ESPN’s College Gameday officially revealed last night that it’ll be heading to Miami for next week’s matchup between Florida and Miami, a storied rivalry with plenty of history.
But that’s just it. It’s a storied rivalry because the national audience has seen it so many times before. Does the average college football fan really need another hours-long reminder of what these two programs used to be as they try to get back to those heights, especially when one side is significantly closer to doing so than
the other? Probably not, no.
College Gameday is wildly popular and needs no introduction. If you’re reading this you’ve surely seen the campus crowds, creative signs, Ol’ Crimson, Lee Corso’s headgear picks and analysis countless times. I won’t pretend to know what goes into the decision-making process on where the show goes, but it’s used its considerable platform to shine a light on stories the general audience hasn’t seen before.

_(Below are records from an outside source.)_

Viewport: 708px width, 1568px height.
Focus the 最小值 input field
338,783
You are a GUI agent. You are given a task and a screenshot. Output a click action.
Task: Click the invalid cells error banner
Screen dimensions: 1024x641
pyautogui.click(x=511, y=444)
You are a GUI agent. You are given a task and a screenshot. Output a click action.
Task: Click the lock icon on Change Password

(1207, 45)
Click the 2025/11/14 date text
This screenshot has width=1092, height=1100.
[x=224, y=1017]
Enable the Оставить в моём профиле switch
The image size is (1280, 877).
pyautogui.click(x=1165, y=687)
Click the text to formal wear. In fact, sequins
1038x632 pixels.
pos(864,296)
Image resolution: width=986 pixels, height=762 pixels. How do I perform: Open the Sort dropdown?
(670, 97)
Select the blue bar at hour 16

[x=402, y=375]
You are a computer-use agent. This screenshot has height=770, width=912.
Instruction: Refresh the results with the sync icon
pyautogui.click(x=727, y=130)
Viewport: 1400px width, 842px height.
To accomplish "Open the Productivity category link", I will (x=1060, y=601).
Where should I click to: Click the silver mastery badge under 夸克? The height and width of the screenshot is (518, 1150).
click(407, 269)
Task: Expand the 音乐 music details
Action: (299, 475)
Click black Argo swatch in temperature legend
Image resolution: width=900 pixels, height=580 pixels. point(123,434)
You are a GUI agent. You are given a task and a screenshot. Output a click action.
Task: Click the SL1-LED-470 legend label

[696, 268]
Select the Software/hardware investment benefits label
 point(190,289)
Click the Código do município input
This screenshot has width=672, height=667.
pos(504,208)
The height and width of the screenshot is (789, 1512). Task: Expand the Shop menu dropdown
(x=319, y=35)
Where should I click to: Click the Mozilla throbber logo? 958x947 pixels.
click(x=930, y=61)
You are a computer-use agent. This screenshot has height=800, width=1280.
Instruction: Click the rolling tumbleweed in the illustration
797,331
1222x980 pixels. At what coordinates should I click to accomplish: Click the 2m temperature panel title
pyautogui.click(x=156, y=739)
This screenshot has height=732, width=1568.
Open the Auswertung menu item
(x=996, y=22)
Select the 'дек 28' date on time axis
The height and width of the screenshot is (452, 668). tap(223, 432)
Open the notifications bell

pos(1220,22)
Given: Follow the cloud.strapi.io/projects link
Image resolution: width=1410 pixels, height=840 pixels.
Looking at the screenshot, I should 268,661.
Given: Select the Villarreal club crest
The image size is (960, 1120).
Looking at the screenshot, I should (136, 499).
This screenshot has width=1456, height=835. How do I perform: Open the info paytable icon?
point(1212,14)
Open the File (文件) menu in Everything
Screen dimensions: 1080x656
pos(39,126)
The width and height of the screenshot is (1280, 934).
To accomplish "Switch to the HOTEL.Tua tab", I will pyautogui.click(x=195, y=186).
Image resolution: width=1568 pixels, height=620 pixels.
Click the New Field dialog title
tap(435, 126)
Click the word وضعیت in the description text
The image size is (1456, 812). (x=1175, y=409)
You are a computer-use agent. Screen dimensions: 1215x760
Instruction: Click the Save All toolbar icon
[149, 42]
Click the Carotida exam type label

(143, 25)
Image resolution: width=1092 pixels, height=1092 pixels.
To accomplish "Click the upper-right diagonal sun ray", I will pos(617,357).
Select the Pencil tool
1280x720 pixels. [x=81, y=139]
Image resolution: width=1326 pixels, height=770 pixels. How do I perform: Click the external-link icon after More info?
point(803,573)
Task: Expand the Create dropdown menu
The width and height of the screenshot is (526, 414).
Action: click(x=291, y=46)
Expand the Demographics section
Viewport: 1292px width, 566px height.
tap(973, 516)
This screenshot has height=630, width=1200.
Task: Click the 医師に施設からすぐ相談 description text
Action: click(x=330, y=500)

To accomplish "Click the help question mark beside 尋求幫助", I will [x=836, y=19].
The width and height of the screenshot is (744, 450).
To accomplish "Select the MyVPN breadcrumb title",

Some of these less-traveled locations include Kalamazoo, Michigan (Buffalo at Western Michigan), Pullman, Washington (Oregon at Washington State), Brookings, South Dakota (North Dakota State at South Dakota State) Boone, North Carolina (Troy at Appalachian State) Lawrence, Kansas (TCU at Kansas) and Bozeman, Montana (Montana at Montana State). These shows stick out because they tell the stories of these places and teams, the kind most people usually wouldn’t hear otherwise.
Indiana was featured on Gameday last year, sure. That hasn’t stopped the show from heading to Tuscaloosa multiple times in the same season because Alabama was playing for a playoff berth, which both Indiana and Illinois can feasibly achieve this season.
I won’t pretend either Bloomington or Champaign is some far-flung location people don’t hear about often, but neither is typically brought up with football in mind. Those spots are usually known for their men’s basketball programs until quite recently.
Indiana and Illinois haven’t exactly been operating around the top of the Big Ten’s pecking order for a while. The Hoosiers are well known nationally for their gridiron woes while the Fighting Illini have spent much of the 21st century cycling through head coaches trying to get the program back to its winning ways.
Illinois was a dominant force nationally in the sport’s early days as one of the top teams in the primordial Big Ten. Few teams could match those of legendary coach Robert Zuppke and Red Grange, the Galloping Ghost, who famously ran all over Michigan right in front of Grantland Rice, a pioneer in the sportswriting industry, inspiring him to write the following:
A streak of fire, a breath of flame
Eluding all who reach and clutch;
A gray ghost thrown into the game
That rival hands may never touch;
A rubber bounding, blasting soul
Whose destination is the goal — Red Grange of Illinois!
That’s just sick, dude. Sorry to break from the formal writing here, but that rocks. This is the kind of thing today’s writers hope to be able to put out when they aren’t churning out SEO content.
Indiana has some of its own interesting stories to tell. George Taliaferro, the first Black player to be drafted into the NFL, starred for the Hoosiers at multiple positions and is honored in Bloomington with scholarship programs and a statue outside of Memorial Stadium. Corso was the Hoosiers’ head coach for a time, being celebrated during Gameday’s stop in Bloomington last season. Terry Hoeppner showed a passion for the program few coaches ever have before his passing, with the next season’s team rallying to get to the bowl game ‘Hep’ wanted to reach more than anyone.
I won’t pretend to be the best storyteller on either of these programs, there’s plenty of people who’ve written plenty more words than me. But the fact is that both have countless compelling stories to tell that are unknown to the general audience. That’s part of what makes the sport special and it’s needed now more than ever as we shift further and further toward conferences that don’t make sense and an endless focus on the big brands above all else.
Champaign will have a shot to host Gameday if Illinois’ dream season plays out and it’ll deserve that. But forgoing this matchup for yet another big brand matchup feels like a whiff.
I’d rather take something interesting than the same old thing.